Your task
Here are some entries. Print them exactly as they are.

Records for this task
= = = = =

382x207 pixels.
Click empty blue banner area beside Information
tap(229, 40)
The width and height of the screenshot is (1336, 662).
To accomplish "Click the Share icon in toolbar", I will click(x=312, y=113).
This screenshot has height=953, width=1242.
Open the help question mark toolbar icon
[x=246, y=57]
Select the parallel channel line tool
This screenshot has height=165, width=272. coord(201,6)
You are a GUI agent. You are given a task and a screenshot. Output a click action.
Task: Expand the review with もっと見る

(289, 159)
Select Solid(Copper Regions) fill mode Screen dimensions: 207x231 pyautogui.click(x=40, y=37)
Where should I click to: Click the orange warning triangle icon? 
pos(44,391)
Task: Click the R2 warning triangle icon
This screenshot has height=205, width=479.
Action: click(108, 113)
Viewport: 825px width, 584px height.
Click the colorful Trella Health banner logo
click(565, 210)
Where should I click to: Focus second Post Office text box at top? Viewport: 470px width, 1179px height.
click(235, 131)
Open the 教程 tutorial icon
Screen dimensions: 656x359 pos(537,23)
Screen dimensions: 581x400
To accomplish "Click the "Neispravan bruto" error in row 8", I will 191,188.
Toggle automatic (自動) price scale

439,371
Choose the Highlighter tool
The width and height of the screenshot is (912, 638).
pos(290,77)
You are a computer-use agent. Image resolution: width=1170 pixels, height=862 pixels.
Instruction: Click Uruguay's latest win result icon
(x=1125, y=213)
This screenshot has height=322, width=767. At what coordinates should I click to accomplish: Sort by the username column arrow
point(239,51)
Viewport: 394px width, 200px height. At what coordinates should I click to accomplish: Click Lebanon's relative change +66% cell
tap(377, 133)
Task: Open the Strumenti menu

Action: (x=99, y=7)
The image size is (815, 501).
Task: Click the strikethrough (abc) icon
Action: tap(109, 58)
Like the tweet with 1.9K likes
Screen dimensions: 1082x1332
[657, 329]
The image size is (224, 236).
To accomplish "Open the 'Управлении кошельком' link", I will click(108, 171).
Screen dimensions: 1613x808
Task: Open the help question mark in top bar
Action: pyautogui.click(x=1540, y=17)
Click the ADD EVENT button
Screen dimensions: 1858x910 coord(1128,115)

= = = = =

Exercise solution
382x207 pixels.
Click empty blue banner area beside Information
tap(229, 40)
The width and height of the screenshot is (1336, 662).
To accomplish "Click the Share icon in toolbar", I will click(x=312, y=113).
This screenshot has height=953, width=1242.
Open the help question mark toolbar icon
[x=246, y=57]
Select the parallel channel line tool
This screenshot has height=165, width=272. coord(201,6)
You are a GUI agent. You are given a task and a screenshot. Output a click action.
Task: Expand the review with もっと見る

(289, 159)
Select Solid(Copper Regions) fill mode Screen dimensions: 207x231 pyautogui.click(x=40, y=37)
Where should I click to: Click the orange warning triangle icon? 
pos(44,391)
Task: Click the R2 warning triangle icon
This screenshot has height=205, width=479.
Action: click(108, 113)
Viewport: 825px width, 584px height.
Click the colorful Trella Health banner logo
click(565, 210)
Where should I click to: Focus second Post Office text box at top? Viewport: 470px width, 1179px height.
click(235, 131)
Open the 教程 tutorial icon
Screen dimensions: 656x359 pos(537,23)
Screen dimensions: 581x400
To accomplish "Click the "Neispravan bruto" error in row 8", I will 191,188.
Toggle automatic (自動) price scale

439,371
Choose the Highlighter tool
The width and height of the screenshot is (912, 638).
pos(290,77)
You are a computer-use agent. Image resolution: width=1170 pixels, height=862 pixels.
Instruction: Click Uruguay's latest win result icon
(x=1125, y=213)
This screenshot has height=322, width=767. At what coordinates should I click to accomplish: Sort by the username column arrow
point(239,51)
Viewport: 394px width, 200px height. At what coordinates should I click to accomplish: Click Lebanon's relative change +66% cell
tap(377, 133)
Task: Open the Strumenti menu

Action: (x=99, y=7)
The image size is (815, 501).
Task: Click the strikethrough (abc) icon
Action: tap(109, 58)
Like the tweet with 1.9K likes
Screen dimensions: 1082x1332
[657, 329]
The image size is (224, 236).
To accomplish "Open the 'Управлении кошельком' link", I will click(108, 171).
Screen dimensions: 1613x808
Task: Open the help question mark in top bar
Action: pyautogui.click(x=1540, y=17)
Click the ADD EVENT button
Screen dimensions: 1858x910 coord(1128,115)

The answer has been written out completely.